▶ _Task instructions_:
Using the records below, quote only the span that opens with the line containing "The image size is (572, 402)." and closes with the line containing "has width=800, height=800.", exactly and inclusively.

* * *

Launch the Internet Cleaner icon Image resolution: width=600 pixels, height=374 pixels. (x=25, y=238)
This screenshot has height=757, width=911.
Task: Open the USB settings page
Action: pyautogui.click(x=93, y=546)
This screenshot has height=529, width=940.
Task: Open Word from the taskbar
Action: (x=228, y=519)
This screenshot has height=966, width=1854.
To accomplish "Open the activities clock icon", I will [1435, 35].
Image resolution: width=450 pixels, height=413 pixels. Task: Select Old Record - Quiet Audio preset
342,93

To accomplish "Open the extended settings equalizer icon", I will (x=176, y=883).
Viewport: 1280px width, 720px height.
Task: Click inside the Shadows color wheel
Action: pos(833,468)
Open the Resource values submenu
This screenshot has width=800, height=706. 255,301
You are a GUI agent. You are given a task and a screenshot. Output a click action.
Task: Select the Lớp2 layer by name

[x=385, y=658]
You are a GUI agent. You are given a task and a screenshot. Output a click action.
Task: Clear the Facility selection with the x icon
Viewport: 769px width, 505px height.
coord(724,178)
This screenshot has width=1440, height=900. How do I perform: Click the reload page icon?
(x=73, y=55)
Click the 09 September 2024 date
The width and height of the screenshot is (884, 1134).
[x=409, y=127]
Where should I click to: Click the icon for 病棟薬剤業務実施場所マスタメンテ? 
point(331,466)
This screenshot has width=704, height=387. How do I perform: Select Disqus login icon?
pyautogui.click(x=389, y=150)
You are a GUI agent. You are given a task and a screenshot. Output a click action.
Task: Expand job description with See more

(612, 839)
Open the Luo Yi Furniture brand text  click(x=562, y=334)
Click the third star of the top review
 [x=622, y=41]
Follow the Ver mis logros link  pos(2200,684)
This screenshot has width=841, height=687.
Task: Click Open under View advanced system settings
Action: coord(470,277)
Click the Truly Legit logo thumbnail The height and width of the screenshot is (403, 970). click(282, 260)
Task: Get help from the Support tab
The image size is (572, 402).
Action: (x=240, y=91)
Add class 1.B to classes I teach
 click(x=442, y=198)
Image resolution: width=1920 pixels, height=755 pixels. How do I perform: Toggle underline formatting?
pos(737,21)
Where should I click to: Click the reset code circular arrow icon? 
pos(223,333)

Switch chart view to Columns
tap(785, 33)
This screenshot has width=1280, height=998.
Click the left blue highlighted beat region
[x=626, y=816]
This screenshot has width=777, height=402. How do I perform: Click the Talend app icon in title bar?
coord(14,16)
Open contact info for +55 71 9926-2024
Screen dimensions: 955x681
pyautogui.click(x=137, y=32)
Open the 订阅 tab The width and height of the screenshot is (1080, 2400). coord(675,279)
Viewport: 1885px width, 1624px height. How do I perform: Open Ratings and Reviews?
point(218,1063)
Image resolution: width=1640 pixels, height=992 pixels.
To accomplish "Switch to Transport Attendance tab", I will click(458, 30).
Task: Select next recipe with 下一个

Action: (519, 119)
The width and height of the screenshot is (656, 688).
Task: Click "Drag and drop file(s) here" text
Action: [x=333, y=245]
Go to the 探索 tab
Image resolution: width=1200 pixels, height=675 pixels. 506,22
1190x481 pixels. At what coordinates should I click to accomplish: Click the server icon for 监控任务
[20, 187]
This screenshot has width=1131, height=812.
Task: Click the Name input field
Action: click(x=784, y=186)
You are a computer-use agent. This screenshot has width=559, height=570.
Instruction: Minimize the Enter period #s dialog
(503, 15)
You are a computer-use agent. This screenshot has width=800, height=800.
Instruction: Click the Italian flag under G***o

* * *

▶ _Answer area_:
The image size is (572, 402).
Action: (x=240, y=91)
Add class 1.B to classes I teach
 click(x=442, y=198)
Image resolution: width=1920 pixels, height=755 pixels. How do I perform: Toggle underline formatting?
pos(737,21)
Where should I click to: Click the reset code circular arrow icon? 
pos(223,333)

Switch chart view to Columns
tap(785, 33)
This screenshot has width=1280, height=998.
Click the left blue highlighted beat region
[x=626, y=816]
This screenshot has width=777, height=402. How do I perform: Click the Talend app icon in title bar?
coord(14,16)
Open contact info for +55 71 9926-2024
Screen dimensions: 955x681
pyautogui.click(x=137, y=32)
Open the 订阅 tab The width and height of the screenshot is (1080, 2400). coord(675,279)
Viewport: 1885px width, 1624px height. How do I perform: Open Ratings and Reviews?
point(218,1063)
Image resolution: width=1640 pixels, height=992 pixels.
To accomplish "Switch to Transport Attendance tab", I will click(458, 30).
Task: Select next recipe with 下一个

Action: (519, 119)
The width and height of the screenshot is (656, 688).
Task: Click "Drag and drop file(s) here" text
Action: [x=333, y=245]
Go to the 探索 tab
Image resolution: width=1200 pixels, height=675 pixels. 506,22
1190x481 pixels. At what coordinates should I click to accomplish: Click the server icon for 监控任务
[20, 187]
This screenshot has width=1131, height=812.
Task: Click the Name input field
Action: click(x=784, y=186)
You are a computer-use agent. This screenshot has width=559, height=570.
Instruction: Minimize the Enter period #s dialog
(503, 15)
You are a computer-use agent. This screenshot has width=800, height=800.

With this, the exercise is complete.